El mal absoluto no se conforma con la narrativa deshumanizadora, también necesita despojar de facto la condición humana de sus víctimas, y lo hace durante el mismo proceso de exterminio, los reduce a “cadáveres vivientes” mediante la hambruna y el sufrimiento extremo, a Muselmänner (coincidentemente, era el término despectivo que se usaba en los campos de concentración nazis para referirse a los prisioneros gravemente desnutridos, agotados y resignados a una muerte inminente), hay que convertirlos en “lo que queda cuando un hombre se queda sin comida, sin agua, sin dignidad”.
Por la misma razón, el mal absoluto no se conforma con el exterminio y degradación de las personas, también hace lo posible por borrar ─destruyendo o saqueando─ la evidencia testimonial de su humanidad, es decir, su historia, su futuro y su cultura. Por eso destruye escuelas, universidades, bibliotecas, registros civiles, monumentos, museos, templos... ciudades enteras y... mujeres fértiles y niños.
Pero hay más. Asesinar impunemente a 20 mil niños es el resultado exitoso de un horrendo experimento del autoritarismo internacional que están ensayando y desplegando Israel, EE.UU. y varios países europeos. Al respecto, cito a Anna Harendt: “Los campos de concentración y exterminio de los regímenes totalitarios sirven como laboratorios en los que se pone a prueba la creencia fundamental del totalitarismo de que todo es posible”. Los resultados de estos experimentos serán aplicados en otros lugares porque el “peligro de las fábricas de cadáveres y de los pozos del olvido es que hoy, con el aumento de la población y de los desarraigados, constantemente se tornan superfluas masas de personas si seguimos pensando en nuestro mundo en términos utilitarios”, un mundo en el que sin reparos se edifican resorts sobre la fosa común donde yacen pueblos víctimas de genocidio.

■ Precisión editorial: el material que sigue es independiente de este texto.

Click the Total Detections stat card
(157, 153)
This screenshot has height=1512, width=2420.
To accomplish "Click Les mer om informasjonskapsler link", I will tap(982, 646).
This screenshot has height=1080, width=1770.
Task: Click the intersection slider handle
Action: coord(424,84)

Somos testigos inermes del mal absoluto de Israel y sus cómplices, no hallamos un encuadre para explicar cabalmente el horror que han desatado; su abominación sobrepasa nuestra compresión y destruye toda la base normativa y moral con la que creíamos contar. El sufrimiento de los gazatíes no cabe en lo imaginable, mucho menos en lo nombrable, son tantas y tan abrumadoras las atrocidades cometidas contra los prisioneros de Gaza que no podemos vislumbrar perdón posible para los verdugos; son tan graves sus crímenes que no conseguimos un castigo que sea proporcional. Por desgracia, sabemos que actuamos como testigos en un tribunal que carece de medios para hacer justicia porque los acusados son los que poseen el poder de aplicarla. Su poder de agresión y muerte, omnímodo, probado en Gaza con total desparpajo, se cierne amenazante sobre todos nosotros: jueces, fiscales, jurados, testigos, denunciantes, espectadores y... desprevenidos.